Hace años, leyendo a una intrépida teóloga española, Dolores Aleixandre, religiosa del Sagrado Corazón, me encontré con ese “hilito de oro” que acabo de colocar como título en la columna de hoy.
Es posible que lo haya leído también en otros autores o escuchado en alguna conversación. Lo cierto es que siempre me pareció original de Dolores. Para ella el hilito de oro es todo lo bueno que tiene una persona. Su verdad más honda. Aquello hacia lo que el buen Dios quiere conducirla. Y lo que hay que hacer es tirar del hilito…
Me parece una imagen sugestiva para nosotros, educadores. Para quienes, en un ámbito u otro de la formación de las personas, nos empeñamos en ayudarlas a crecer, a madurar, a asumir un día en libertad las decisiones importantes.

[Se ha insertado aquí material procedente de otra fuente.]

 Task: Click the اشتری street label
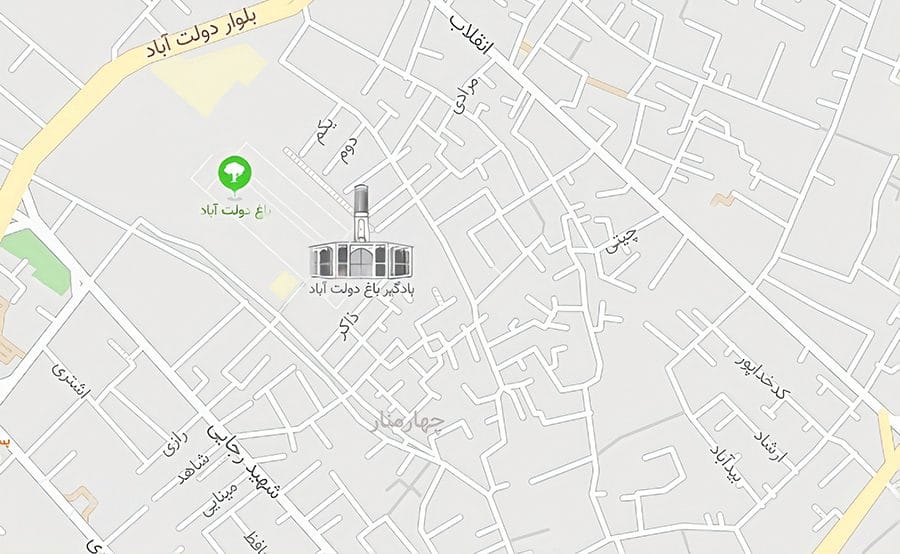point(71,382)
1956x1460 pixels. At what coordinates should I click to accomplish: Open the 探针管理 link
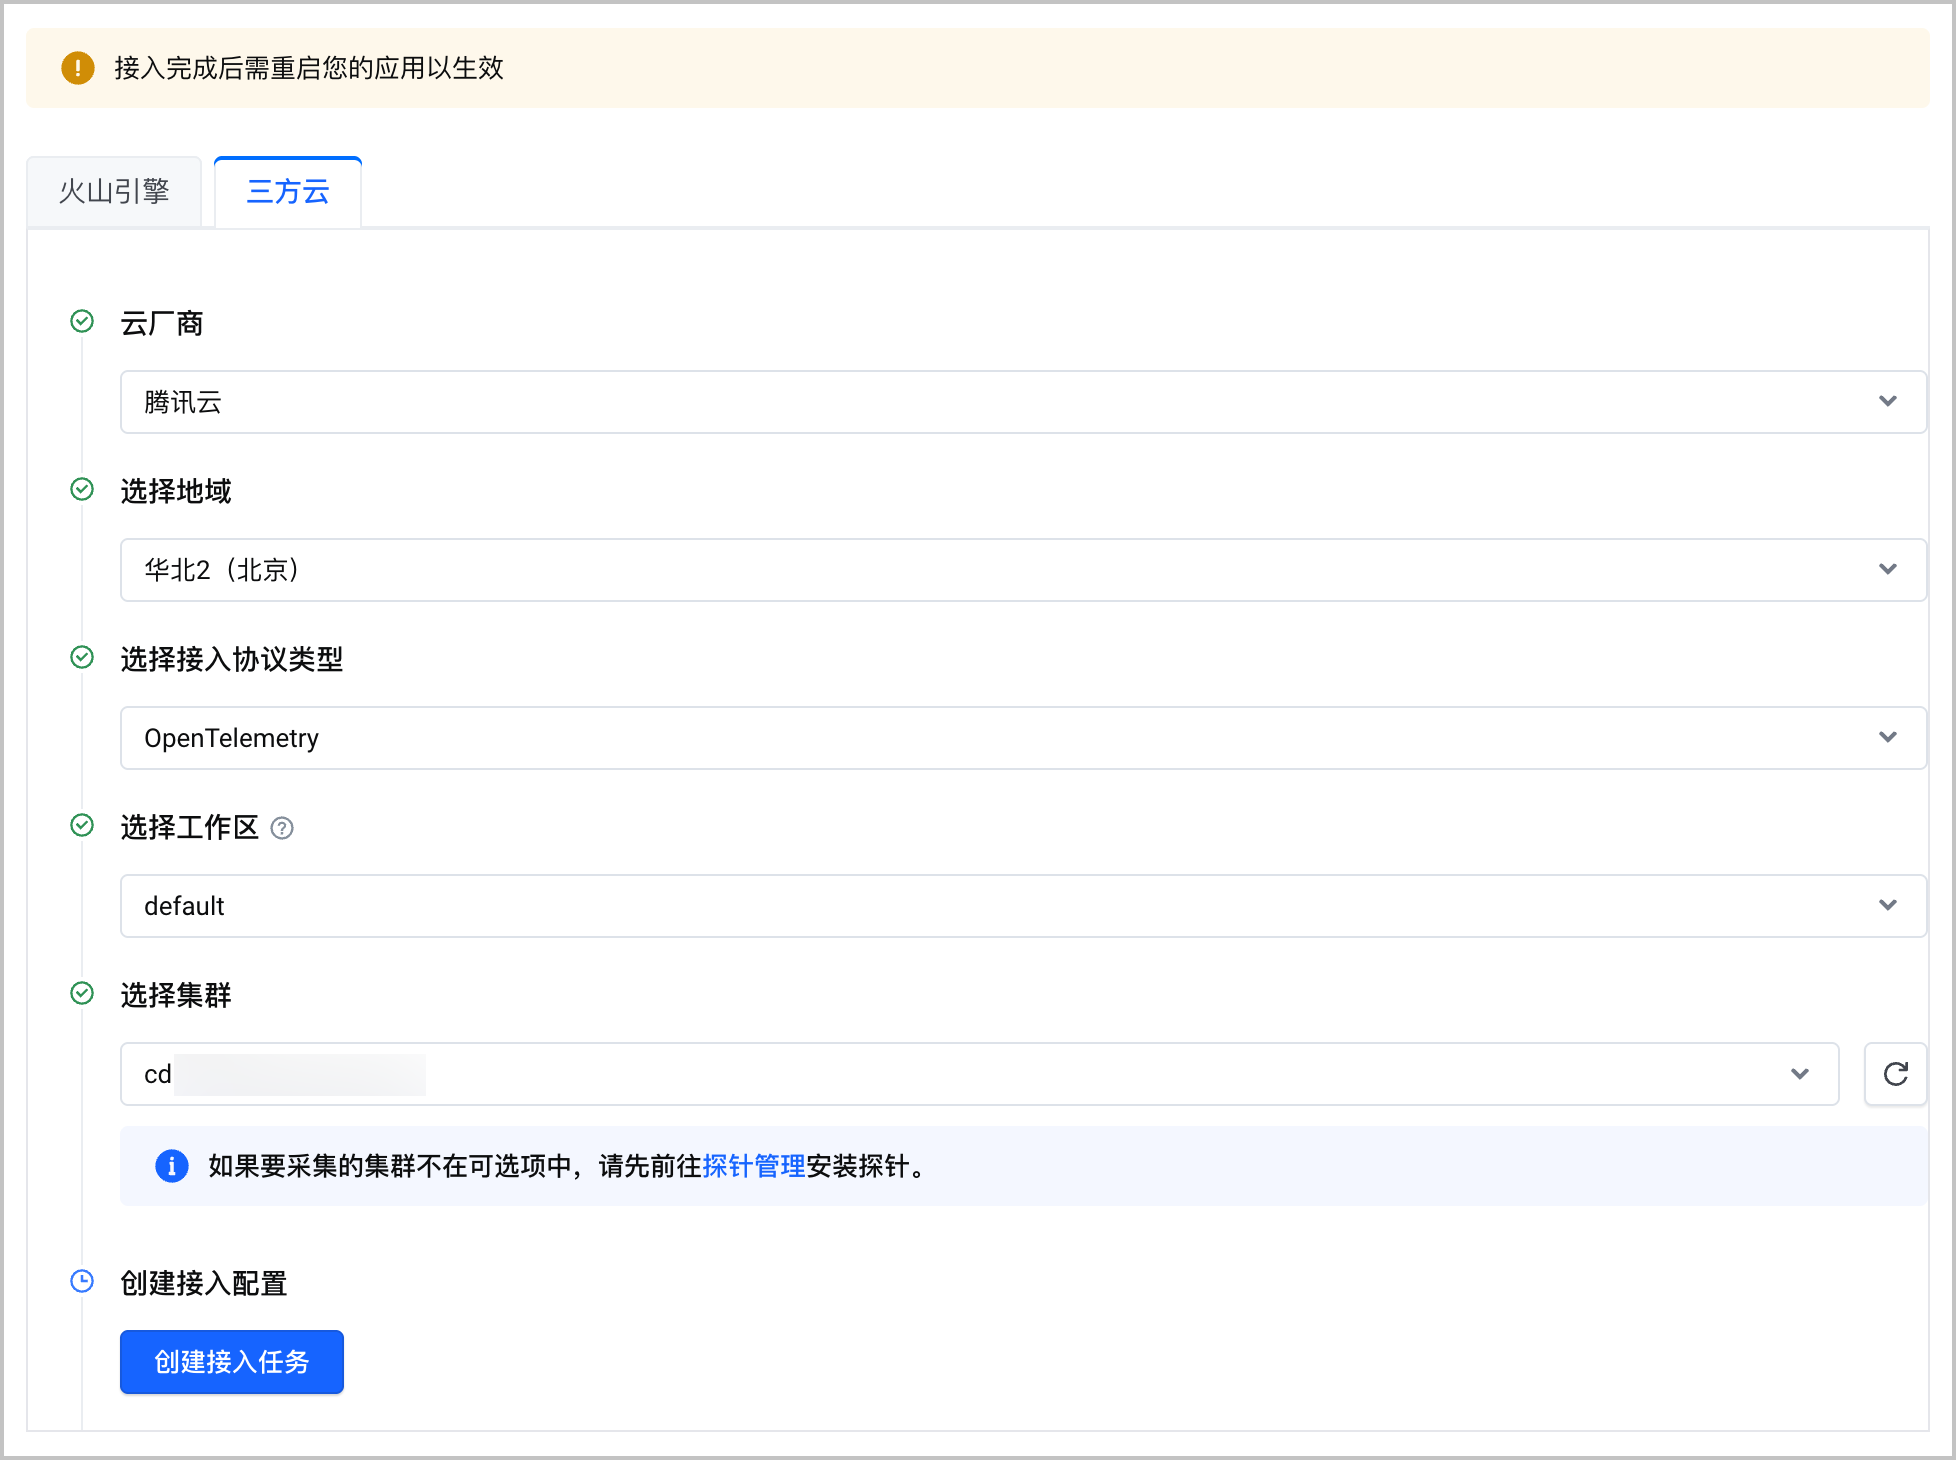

Voy a otra imagen, igualmente sugestiva. En ella te coloco a ti, amiguito del hogar-internado que, espero, puedas leer estas líneas. A ti y a tus compañeros en el aula, en el comedor, en la cancha, en el taller, en la capilla. En estos lugares, cada día, diferentes educadores os envían sus consignas: conocimientos humanísticos, reglas de urbanidad, estrategias en el juego, insumos técnicos. Y, también, cómo no, mensajes para fortalecer vuestra vida de Fe.
El educador avispado enseguida se da cuenta del interés de algunos y de la desidia o flojera de otros. De cómo ustedes, jovencitos y jovencitas, encajan esa formación que pretende estimular, motivar proyectos, sueños, ilusiones de futuro. Y hasta ideales, aunque esta palabra parece que no está muy de moda.
Ese educador sabe, entiende, que sobran circunstancias que os influyen negativamente: dificultades familiares, carencias económicas, falta de diálogo, aburrimiento, sentiros incomprendidos, el cansino calor del verano ya cercano. A veces la desmotivación es grande. Hay que añadir el compulsivo uso del celular que, usado torpemente, os lleva por oscuros territorios de pantanos y arenas movedizas.
Los seres humanos somos un misterio. Llama la atención cómo ciertas realidades encandilan a unos e incomodan a otros. Estamos receptivos como las esponjas o sacamos las púas como los erizos. Permitidme un ejemplo relativo a la vivencia religiosa o espiritual. Hay quienes se sienten a gusto en
la piel de la Fe, del encuentro con Dios y su Palabra. Experimentan una transformación en su vida que les afecta también en la rutina y ajetreos diarios. Y hay a quienes el mismo mensaje les resbala por la pendiente de la indiferencia y el sinsentido. Escuchan y olvidan.
Nuestra tentación como educadores puede ser la de fabricar bandos: los buenos y los malos. Los que acogen y los que desechan. Los que merecen la pena y los que es mejor olvidar. Pero al actuar así somos conscientes, en un rinconcito del corazón, de que somos injustos. De que no creemos del todo en los jóvenes. De que negamos nuevas oportunidades.
Ahora vuelvo al hilito de oro de arriba. Porque la magia, la sabiduría del educador es descubrir el hilito de oro que todos tenemos. Y tirar de él. Sin miedo. Convencidos de que existe. Hay que encontrarlo dialogando, preguntando, insistiendo pacientemente. Y como es de oro, pues es un tesoro. Y los tesoros –la amistad, la Fe…– nos transforman, nos hacen más buenos, más disciplinados, más auténticos. Nos levantan.
Amigos lectores, ¿seremos capaces de intuir y localizar tantos y tantos hilitos de oro en muchos que nos rodean? Ahora que nuestra realidad social está tan crispada, tan dividida, tan desencontrada, tan sin diálogo cercano y sereno, ¿seremos capaces de ver, con ojos limpios y templados, el brillo, quizá tenue, quizá espléndido, del hilito de oro del contrario, del contrincante, del enemigo…?
Y al tirar de él, sumaremos fuerzas, nunca restaremos. Construiremos puentes –como dice el papa Francisco–, nunca muros.
Sí, el hilito de oro que todos tenemos.